Method Four apps have been tested on an iOS and an Android smartphone, respectively AVA (iOS, Android), Earfy (iOS, Android), Live Transcribe (Android) and Speechy (iOS). The audiological tests battery consisted of speech audiometry (NVA list of CVC Dutch words), DIN test (Digits-in-Noise), and PLOMP test (Dutch sentences in noise) with and without noise. Lastly, we presented a dialogue in Dutch and English to the apps and scored all correct, incorrect, and missing words.
Results All apps scored at least 50% phonemes correct for speech audiometry above 65 dB SPL. Earfy (iOS) and AVA (iOS) achieved 100% phoneme discrimination at 70 dB SPL. AVA (iOS, Android) and Live Transcribe (Android) scored the poorest SNR of +8 dB on the DIN test. All apps had a speech-reception-threshold (SRT) between 50 and 60 dB SPL on the PLOMP test without noise. With noise added, the best SNR measured was +8 to 9 dB for Earfy (Android) and Live Transcribe (Android). Overall, the number of correctly transcribed words was higher in English than in Dutch. In Dutch, Earfy (Android) and Speechy (iOS) reached the highest scores of about 80% correct words. In all tests, the test-retest variability appears to be higher for apps compared to humans.

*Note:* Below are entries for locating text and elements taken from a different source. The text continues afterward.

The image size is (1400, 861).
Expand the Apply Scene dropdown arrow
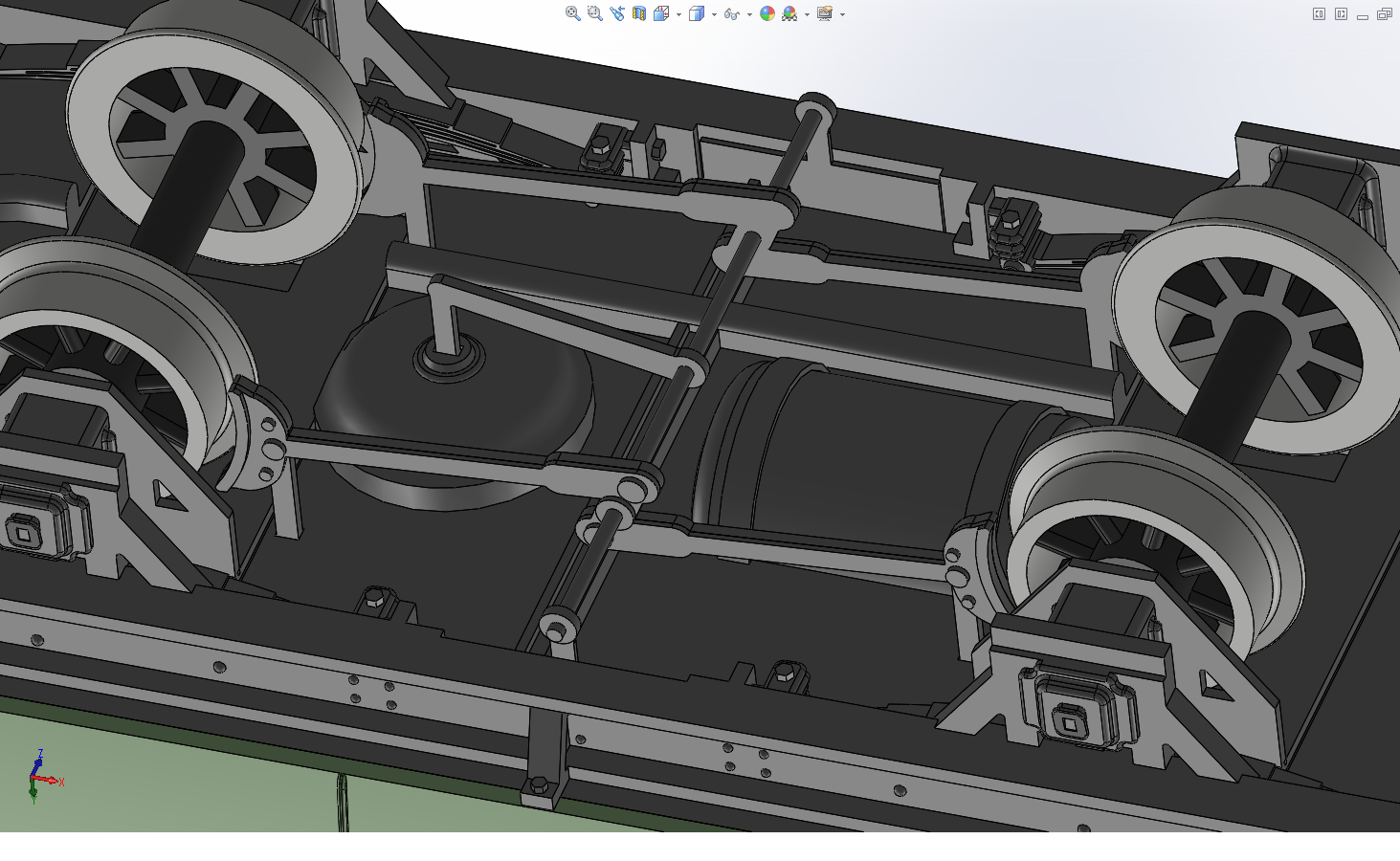tap(807, 14)
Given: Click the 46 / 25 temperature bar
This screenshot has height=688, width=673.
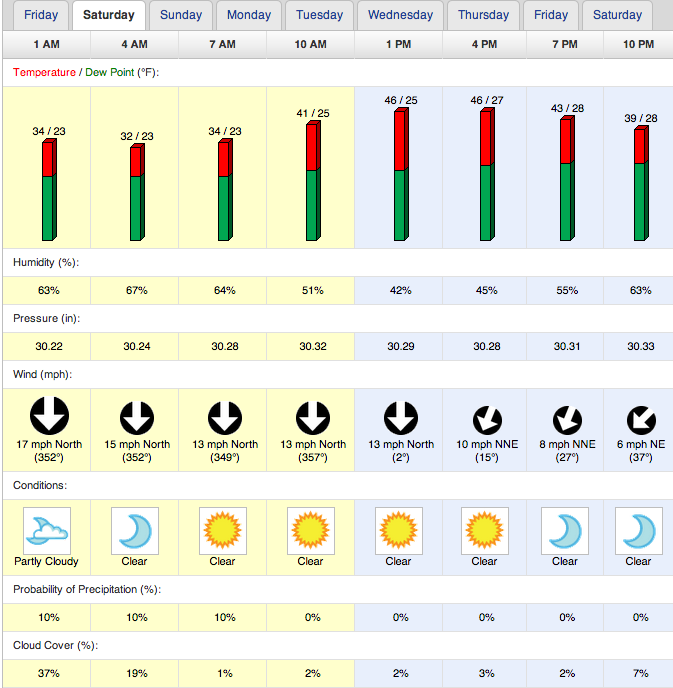Looking at the screenshot, I should (401, 174).
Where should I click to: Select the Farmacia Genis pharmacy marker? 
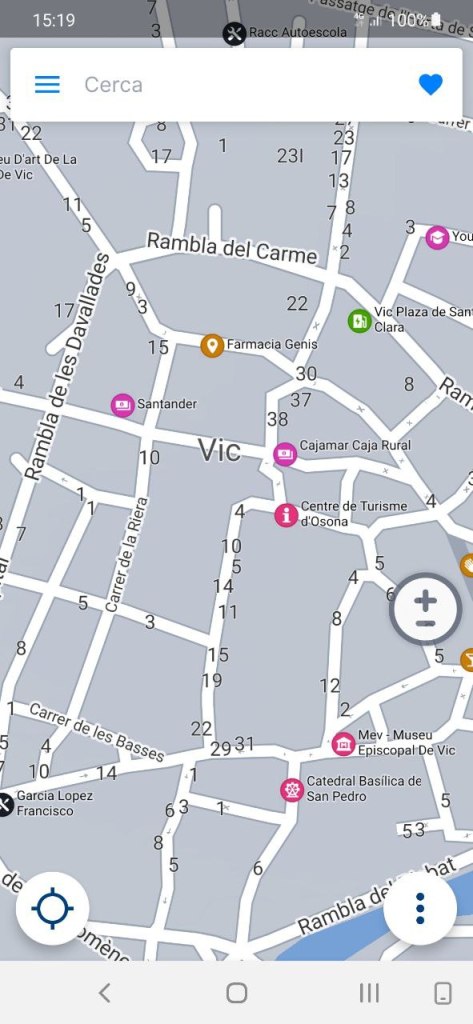click(x=212, y=345)
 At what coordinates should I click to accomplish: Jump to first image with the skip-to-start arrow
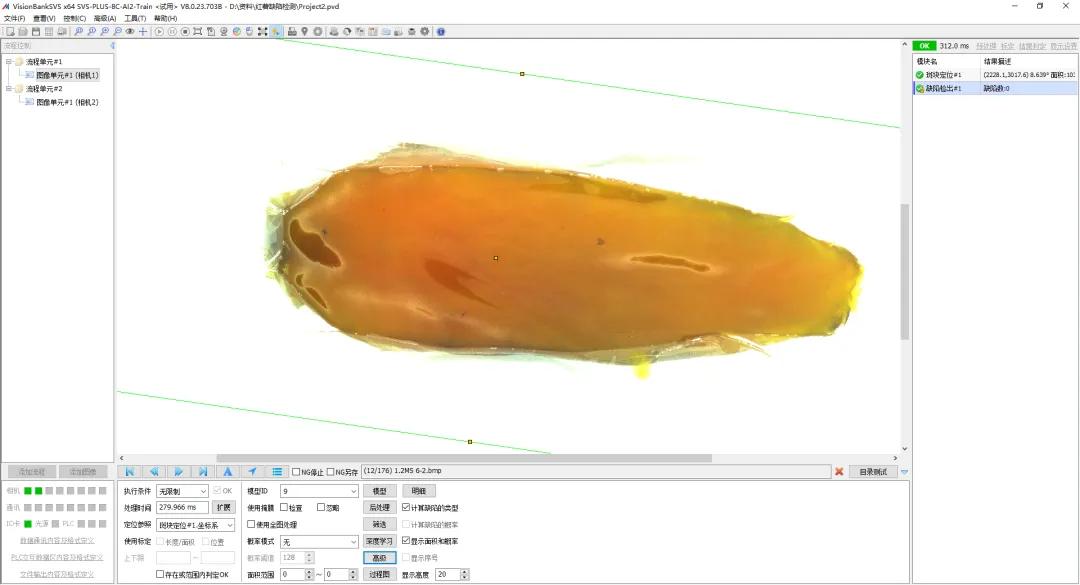point(129,471)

Conclusion Due to the spread in test outcomes among apps for the different audiological tests, no app stands out from the others in terms of performance. When comparing the apps to normal hearing persons, there is a negative shift in SRT for all apps. A normal hearing human achieves 100% phoneme discrimination at 50 dB SPL, whereas the apps need at least 20 dB higher speech levels. Moreover, all apps have a positive SNR of around +8 dB, while the SNR for normal hearing is between -8 to -10 dB. Interestingly, several (profoundly) hearing impaired people report that they experience a benefit from the apps in certain listening situations.